Hence, the given number, that is, 27 + 27² + 27³ + 27⁴ + . . . . + 27⁶ when divided by 4 and 9, that is by 36, leaves 0 as the remainder.

Thank You.

Ravi Raja

Q2. If a² +  b²  + c²  +  d²  = ab + bc + cd+ da, then which of the following is ture?

a. a = b = c = d

b. 4a = 3b = 2c = d

c. a = 2b = 3c = 4d

d. None of these

Solution:

Here the best way is to use options:

According to option (a), we see that if we take a = b = c = d = 1, say, and substitute the values in the given equation, a² +  b²  + c²  +  d²  = ab + bc + cd+ da, then we see that the equality holds.

According to option (b), we see that if we take a = 3, b = 4, c = 6 and d = 12, say, and substitute the values in the given equation, a² +  b²  + c²  +  d²  = ab + bc + cd+ da, then we see that the equality does not hold, since the left hand side becomes: 9 + 16 + 36 + 144 = 205, whereas the right and side becomes: 12 + 24 + 72 + 36 = 144, which is NOT equal to the value obtained from the expression from the left hand side and hence option (b) is ruled out.

In a similar manner,we will be able to rule out option (c) too and no need to think about the last option since option (a) satisfies the given equation for ALL values of a, b, c and d satisfying a = b = c = d.

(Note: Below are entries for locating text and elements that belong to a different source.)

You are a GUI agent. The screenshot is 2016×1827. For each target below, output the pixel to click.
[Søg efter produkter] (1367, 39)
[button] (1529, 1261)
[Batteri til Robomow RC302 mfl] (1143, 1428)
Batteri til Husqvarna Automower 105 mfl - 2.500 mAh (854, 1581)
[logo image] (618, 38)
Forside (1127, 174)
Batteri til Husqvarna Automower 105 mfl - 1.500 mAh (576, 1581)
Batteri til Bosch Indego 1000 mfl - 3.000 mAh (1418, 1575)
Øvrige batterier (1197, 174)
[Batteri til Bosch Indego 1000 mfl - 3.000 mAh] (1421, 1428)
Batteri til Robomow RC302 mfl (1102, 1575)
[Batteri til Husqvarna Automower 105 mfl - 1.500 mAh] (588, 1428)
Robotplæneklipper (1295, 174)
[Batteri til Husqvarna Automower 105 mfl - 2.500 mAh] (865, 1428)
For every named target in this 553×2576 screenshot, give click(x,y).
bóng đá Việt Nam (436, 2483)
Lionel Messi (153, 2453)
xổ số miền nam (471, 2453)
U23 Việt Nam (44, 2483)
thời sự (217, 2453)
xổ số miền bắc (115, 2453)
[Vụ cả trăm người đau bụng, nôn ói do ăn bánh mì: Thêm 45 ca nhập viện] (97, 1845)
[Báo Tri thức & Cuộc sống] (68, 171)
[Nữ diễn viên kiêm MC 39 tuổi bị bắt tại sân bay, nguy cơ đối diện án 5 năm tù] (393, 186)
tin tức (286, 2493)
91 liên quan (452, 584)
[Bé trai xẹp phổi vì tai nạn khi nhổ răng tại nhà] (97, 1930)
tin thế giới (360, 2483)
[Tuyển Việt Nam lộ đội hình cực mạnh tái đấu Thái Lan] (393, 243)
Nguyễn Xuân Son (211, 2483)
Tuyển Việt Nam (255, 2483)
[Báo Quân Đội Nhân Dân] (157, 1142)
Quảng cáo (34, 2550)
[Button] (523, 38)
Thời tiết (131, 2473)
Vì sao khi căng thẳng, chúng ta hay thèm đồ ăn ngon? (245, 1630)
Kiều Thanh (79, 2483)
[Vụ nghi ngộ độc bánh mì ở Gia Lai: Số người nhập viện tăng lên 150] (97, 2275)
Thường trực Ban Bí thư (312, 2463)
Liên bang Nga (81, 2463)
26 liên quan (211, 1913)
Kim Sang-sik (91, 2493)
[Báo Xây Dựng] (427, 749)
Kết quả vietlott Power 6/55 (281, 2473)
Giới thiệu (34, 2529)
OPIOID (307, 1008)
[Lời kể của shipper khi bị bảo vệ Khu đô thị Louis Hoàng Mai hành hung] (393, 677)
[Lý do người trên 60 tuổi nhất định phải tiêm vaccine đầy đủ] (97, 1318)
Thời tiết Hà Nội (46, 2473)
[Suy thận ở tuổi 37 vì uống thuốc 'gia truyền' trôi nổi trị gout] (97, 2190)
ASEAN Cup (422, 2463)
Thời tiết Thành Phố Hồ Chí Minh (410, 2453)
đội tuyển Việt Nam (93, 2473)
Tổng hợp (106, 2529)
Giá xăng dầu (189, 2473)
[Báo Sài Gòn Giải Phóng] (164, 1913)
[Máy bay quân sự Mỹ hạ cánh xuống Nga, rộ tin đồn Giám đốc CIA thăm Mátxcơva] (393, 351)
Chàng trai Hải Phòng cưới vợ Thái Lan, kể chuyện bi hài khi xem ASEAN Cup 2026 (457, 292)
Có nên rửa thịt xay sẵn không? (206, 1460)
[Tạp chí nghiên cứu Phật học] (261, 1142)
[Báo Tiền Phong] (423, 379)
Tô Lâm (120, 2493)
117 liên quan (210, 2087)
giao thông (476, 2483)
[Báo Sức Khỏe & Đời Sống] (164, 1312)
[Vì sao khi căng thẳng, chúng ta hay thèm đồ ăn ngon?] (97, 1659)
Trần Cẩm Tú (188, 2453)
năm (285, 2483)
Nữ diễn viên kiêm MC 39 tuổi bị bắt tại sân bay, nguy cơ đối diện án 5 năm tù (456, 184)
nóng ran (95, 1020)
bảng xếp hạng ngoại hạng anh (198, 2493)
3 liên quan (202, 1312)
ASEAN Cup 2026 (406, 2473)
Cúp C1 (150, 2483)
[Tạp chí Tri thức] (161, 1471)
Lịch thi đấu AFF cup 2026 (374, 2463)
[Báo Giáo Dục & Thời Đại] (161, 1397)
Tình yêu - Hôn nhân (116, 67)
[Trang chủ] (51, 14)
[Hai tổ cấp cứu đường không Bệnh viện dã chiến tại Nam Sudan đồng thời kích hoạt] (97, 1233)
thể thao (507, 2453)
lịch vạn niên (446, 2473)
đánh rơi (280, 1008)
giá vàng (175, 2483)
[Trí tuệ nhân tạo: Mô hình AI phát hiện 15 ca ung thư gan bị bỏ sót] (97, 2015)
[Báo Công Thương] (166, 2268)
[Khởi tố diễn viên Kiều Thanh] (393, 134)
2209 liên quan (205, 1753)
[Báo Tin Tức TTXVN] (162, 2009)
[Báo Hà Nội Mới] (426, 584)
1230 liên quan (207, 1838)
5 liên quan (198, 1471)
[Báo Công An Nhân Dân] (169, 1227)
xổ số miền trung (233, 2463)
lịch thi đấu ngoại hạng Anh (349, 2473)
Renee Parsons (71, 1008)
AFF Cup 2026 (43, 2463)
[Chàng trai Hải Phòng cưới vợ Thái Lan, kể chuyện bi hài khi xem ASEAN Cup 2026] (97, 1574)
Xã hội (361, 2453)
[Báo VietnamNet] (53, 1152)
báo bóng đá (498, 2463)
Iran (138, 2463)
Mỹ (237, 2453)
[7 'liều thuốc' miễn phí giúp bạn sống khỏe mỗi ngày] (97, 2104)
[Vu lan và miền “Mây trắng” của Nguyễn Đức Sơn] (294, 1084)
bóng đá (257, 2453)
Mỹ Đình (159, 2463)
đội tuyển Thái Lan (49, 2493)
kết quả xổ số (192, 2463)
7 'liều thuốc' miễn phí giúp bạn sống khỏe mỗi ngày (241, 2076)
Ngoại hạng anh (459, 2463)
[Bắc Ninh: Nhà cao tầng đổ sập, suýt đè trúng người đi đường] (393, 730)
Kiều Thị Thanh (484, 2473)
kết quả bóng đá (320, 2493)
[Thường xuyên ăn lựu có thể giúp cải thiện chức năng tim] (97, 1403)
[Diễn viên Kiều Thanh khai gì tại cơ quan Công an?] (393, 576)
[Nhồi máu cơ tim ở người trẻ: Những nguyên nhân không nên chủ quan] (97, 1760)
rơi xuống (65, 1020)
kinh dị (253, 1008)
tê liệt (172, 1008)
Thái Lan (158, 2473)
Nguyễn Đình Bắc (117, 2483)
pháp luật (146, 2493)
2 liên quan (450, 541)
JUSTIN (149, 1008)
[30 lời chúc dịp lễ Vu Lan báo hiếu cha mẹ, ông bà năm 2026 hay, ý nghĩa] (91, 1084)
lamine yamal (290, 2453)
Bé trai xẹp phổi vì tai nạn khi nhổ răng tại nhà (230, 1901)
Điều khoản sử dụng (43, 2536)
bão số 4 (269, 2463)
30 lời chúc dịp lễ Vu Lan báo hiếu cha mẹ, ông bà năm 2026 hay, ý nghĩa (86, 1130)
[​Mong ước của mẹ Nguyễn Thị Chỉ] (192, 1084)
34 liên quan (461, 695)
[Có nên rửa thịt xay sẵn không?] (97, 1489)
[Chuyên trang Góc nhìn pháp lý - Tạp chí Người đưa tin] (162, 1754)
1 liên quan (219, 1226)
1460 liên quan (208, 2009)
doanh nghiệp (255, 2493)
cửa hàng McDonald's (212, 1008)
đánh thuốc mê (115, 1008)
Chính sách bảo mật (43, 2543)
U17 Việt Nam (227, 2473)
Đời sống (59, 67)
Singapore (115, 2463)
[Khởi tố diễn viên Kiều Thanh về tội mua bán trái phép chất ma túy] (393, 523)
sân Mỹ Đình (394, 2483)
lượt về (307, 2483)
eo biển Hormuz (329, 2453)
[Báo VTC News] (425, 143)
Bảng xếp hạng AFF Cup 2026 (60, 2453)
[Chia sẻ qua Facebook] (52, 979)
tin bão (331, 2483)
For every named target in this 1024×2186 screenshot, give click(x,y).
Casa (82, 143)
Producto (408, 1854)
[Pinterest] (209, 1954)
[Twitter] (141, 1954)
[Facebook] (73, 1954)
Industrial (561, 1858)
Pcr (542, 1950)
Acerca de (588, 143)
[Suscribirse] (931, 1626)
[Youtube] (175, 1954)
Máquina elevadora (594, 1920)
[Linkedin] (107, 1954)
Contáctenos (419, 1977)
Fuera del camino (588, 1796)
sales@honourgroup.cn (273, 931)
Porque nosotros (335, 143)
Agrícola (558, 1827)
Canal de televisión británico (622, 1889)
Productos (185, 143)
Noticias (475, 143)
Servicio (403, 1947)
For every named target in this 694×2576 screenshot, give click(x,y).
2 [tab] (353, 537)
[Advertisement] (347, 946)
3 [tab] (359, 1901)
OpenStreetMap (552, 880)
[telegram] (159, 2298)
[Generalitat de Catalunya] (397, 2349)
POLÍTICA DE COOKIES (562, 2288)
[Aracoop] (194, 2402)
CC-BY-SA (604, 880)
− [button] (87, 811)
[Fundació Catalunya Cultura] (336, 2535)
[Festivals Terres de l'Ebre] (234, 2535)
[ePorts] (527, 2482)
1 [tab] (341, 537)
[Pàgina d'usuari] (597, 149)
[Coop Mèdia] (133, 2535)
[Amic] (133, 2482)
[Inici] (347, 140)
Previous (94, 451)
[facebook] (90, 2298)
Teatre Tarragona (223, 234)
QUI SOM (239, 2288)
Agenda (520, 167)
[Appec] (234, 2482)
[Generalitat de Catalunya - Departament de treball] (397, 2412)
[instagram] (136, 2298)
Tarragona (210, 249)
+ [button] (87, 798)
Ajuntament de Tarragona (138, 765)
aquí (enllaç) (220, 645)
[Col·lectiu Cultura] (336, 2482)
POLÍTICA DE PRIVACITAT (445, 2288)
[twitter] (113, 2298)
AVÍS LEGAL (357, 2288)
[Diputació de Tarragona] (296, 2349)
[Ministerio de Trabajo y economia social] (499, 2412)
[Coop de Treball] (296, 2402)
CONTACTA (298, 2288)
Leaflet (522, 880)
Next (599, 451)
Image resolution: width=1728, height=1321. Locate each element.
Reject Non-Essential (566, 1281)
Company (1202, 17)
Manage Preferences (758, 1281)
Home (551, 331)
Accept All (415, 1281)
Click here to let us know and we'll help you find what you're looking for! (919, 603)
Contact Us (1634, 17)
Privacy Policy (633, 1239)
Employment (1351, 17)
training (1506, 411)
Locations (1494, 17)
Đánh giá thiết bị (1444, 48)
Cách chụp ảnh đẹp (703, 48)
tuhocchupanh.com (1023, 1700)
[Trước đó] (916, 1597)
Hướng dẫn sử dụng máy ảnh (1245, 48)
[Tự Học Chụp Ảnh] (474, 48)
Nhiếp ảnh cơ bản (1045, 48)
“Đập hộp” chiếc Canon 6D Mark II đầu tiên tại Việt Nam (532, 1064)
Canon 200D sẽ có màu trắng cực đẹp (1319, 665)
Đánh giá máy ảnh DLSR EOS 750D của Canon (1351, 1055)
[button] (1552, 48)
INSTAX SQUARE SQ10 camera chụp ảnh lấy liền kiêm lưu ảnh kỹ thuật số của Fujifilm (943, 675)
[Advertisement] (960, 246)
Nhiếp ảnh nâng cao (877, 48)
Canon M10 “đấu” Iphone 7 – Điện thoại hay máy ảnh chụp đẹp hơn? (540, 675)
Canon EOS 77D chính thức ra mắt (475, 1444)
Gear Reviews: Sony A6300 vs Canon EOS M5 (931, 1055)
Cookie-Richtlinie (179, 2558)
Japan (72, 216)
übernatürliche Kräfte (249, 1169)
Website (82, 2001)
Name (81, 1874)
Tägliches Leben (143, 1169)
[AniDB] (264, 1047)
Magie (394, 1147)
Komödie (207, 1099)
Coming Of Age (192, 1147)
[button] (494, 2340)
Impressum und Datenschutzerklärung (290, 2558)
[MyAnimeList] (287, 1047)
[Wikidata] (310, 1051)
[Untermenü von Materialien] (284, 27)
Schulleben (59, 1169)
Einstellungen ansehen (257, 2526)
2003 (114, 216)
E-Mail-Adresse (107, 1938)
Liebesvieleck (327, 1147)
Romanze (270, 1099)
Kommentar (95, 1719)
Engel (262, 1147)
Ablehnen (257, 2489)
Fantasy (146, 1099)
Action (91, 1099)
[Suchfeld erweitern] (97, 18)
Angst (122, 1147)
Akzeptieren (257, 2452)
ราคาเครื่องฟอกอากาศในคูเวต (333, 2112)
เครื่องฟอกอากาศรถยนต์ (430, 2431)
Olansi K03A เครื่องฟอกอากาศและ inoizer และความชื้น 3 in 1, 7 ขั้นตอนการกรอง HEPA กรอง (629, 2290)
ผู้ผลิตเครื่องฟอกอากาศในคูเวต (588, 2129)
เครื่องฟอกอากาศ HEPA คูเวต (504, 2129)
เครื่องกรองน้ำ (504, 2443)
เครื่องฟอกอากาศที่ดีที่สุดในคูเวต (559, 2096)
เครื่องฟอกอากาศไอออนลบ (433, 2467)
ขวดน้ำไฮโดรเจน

Hence, option (a) is the answer.

Thank You.

Ravi Raja

Q3. What is the remainder when n ⁷ – n is divided by 42?

Solution:

Using Fermat's Theorem, we know that: "If 'p' is a prime number and 'n' uis a number not divisible by 'p', then (n^p - n) when divided by 'p', the remainder is always 1".

Using the above theorem, we can say that n⁷ - n is divisible by 7 and now, we check whether it is divisible by 6 or not.

n⁷ - n = n(n⁶ - 1) = n(n³ - 1)(n³ + 1) = n(n - 1)(n² + n + 1)(n + 1)(n² - n + 1) = (n - 1)n(n + 1)(n² + n + 1)(n² - n + 1)

Now, note that (n - 1), n and (n + 1) are three consecutive integers and is thus divisible by 3! = 6, since we know that the product of n consecutive integers is divisible by n! (n - factorial).

So, the given expression is divisible by both 6 and 7 and thus by 42.

Hence, the remainder when n ⁷ – n is divided by 42, the remainder is 0.

Thank You.

Ravi Raja

Hello Himanshu,

I have posted the solutions of all the three problems. You can go through the solutions and ask if you do not understand anything in the steps or in my method that I have used. Will try to explain it to you using some other method, if possible.

Thank You.

Ravi Raja

@ Ravi

well Ravi ..if u r refeerring to me....thn thnx a lot fa ur concern...i ve solved first n thrd questn but fa solving 2nd question...i need to know approach....a GENERAL APPROACH  FOR SOLVING SUCH PROBLEMS..

option wala trick se th easy h....i'l b thnkful 2 u if ya tell me a general approach.....

thnxx..

i dont think solving genrally would help, 'cos a similar question on ratio and proporation was asked in cat2006,

people who solved it using algebra arrived at one correct  anwser but missed out on another which incidently satiesfied the question.